UNITED STATES DISTRICT COURT EASTERN DISTRICT OF CALIFORNIA
February 21, 2012
MICHAEL E. WALKER, II,
DOMINGO URIBE, JR., WARDEN, RESPONDENT.
The opinion of the court was delivered by: Sheila K. Oberto United States Magistrate Judge
ORDER VACATING FINDINGS AND
RECOMMENDATIONS TO DISMISS THE
INITIAL PETITION (DOCS. 15, 1)
ORDER DENYING PETITIONER'S RENEWED MOTION FOR A RHINES STAY OF THE FIRST AMENDED PETITION (DOCS. 17, 16)
ORDER GRANTING PETITIONER THIRTY (30) DAYS FROM THE DATE OF SERVICE OF THIS ORDER TO WITHDRAW THE UNEXHAUSTED CLAIMS IN THE FIRST AMENDED PETITION (DOC. 16)
Petitioner is a state prisoner proceeding pro se and in forma pauperis with a petition pursuant to 28 U.S.C. § 2254. The matter has been referred to the Magistrate Judge pursuant to 28 U.S.C.§ 636(b)(1) and Local Rules 302 and 303.
In the initial petition, Petitioner alleged that he was an inmate of the Centinela State Prison *fn1 serving a sentence of fifty-seven (57) years to life imposed on January 29, 2007, by the Stanislaus County Superior Court for convictions of attempted murder, brandishing a firearm at a peace officer, assault with a deadly weapon, and being a felon in possession of a firearm with gang enhancements. (Pet. 1.) Petitioner challenged his conviction and alleged four claims, including allegations that his trial counsel was ineffective, his appellate counsel was ineffective, Petitioner suffered a violation of his rights under the Miranda decision and the Fifth Amendment, and Petitioner suffered a violation of his right to due process of law guaranteed by the Sixth and Fourteenth Amendments as well as by the California Constitution by the use of an unduly suggestive pretrial identification procedure. (Doc. 1.)
However, the petition failed to allege that state judicial remedies had been exhausted as to these claims. Instead, Petitioner alleged that other issues had been presented on appeal and in a petition for review. In response to an order to show cause, Petitioner informed that Court that he had filed a petition in the California Supreme Court raising the claims he sought to raise in this Court; and Petitioner requested a stay, pending the state court's ruling, of the proceedings on the initial petition, which contained only claims as to which state court remedies had not been exhausted.
On December 13, 2011, the Magistrate Judge filed findings recommendations to dismiss the petition.
In response, Petitioner filed a first amended petition (FAP) in which he raised not only the same unexhausted claims raised in the initial petition, but two additional claims which were not raised in the initial petition but as to which state court remedies had already been exhausted: (1) insufficient evidence to support a gang enhancement, and (2) a violation of his right to due process and a fair trial by the trial court's denial of a defense motion to bifurcate proceedings on the gang enhancement from the remainder of the trial.
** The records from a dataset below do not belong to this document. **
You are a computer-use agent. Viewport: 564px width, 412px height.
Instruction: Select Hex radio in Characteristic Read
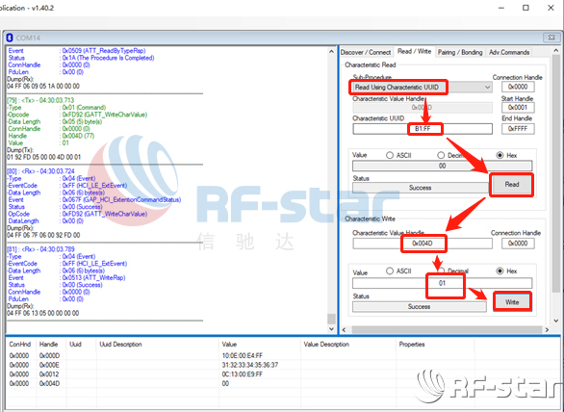500,155
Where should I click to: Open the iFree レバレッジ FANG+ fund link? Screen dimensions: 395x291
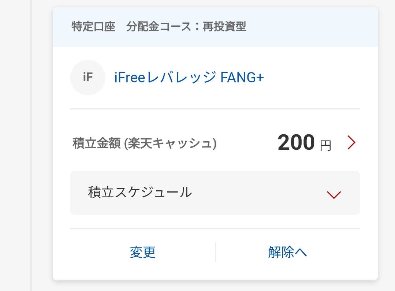189,78
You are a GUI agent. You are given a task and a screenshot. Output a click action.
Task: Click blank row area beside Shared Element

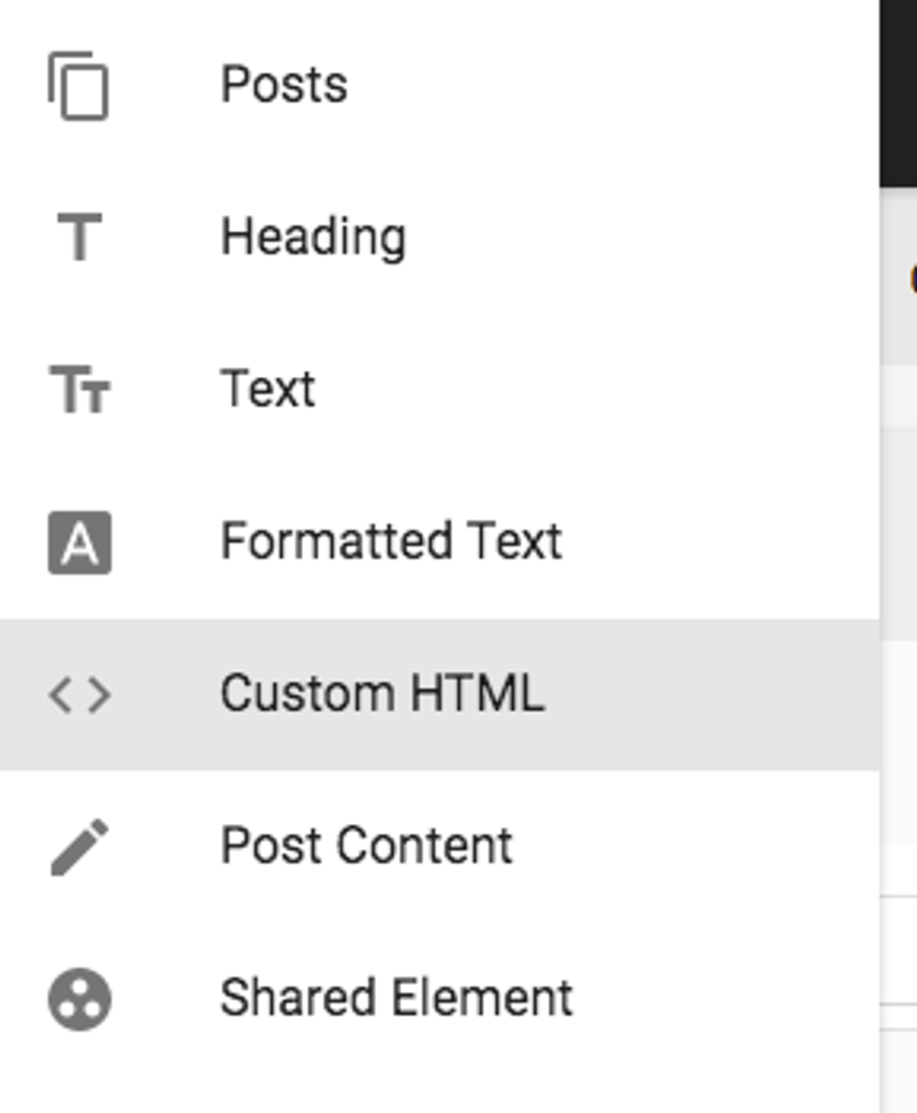point(730,998)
Simultaneously, Petitioner filed objections to the findings and recommendations in which he concurs that the Magistrate Judge's recommendation to dismiss the initial petition is legally correct, but seeks reconsideration of his motion for a stay in light of his having filed the FAP, which contains both exhausted and unexhausted claims. Petitioner alleges that if his petition is dismissed, he will be time barred. He further states that because his FAP contains both exhausted and unexhausted claims, he is entitled to a "Rhines" stay.
Petitioner asks this Court to take judicial notice of the docket in case number S198647 presently pending in the California Supreme Court. The docket reflects that on December 12, 2011, Petitioner filed a petition for writ of habeas corpus.
II. Vacating the Findings and Recommendations
Because Petitioner's filing of the FAP renders the findings and recommendations to dismiss the initial petition moot, the findings and recommendations filed on December 13, 2011, will be vacated.
III. Renewed Motion for a Stay of the FAP
A. Failure to Exhaust State Court Remedies A petitioner who is in state custody and wishes to challenge collaterally a conviction by a petition for writ of habeas corpus must exhaust state judicial remedies. 28 U.S.C. § 2254(b)(1). The exhaustion doctrine is based on comity to the state court and gives the state court the initial opportunity to correct the state's alleged constitutional deprivations. Coleman v. Thompson, 501 U.S. 722, 731 (1991); Rose v. Lundy, 455 U.S. 509, 518 (1982); Buffalo v. Sunn, 854 F.2d 1158, 1162-63 (9th Cir. 1988).
A petitioner can satisfy the exhaustion requirement by providing the highest state court with the necessary jurisdiction a full and fair opportunity to consider each claim before presenting it to the federal court, and demonstrating that no state remedy remains available. Picard v. Connor, 404 U.S. 270, 275-76 (1971); Johnson v. Zenon, 88 F.3d 828, 829 (9th Cir. 1996). A federal court will find that the highest state court was given a full and fair opportunity to hear a claim if the petitioner has presented the highest state court with the claim's factual and legal basis. Duncan v. Henry, 513 U.S. 364, 365 (1995) (legal basis); Kenney v. Tamayo-Reyes, 504 U.S. 1, 9-10 (1992), superceded by statute as stated in Williams v. Taylor, 529 U.S. 362 (2000) (factual basis).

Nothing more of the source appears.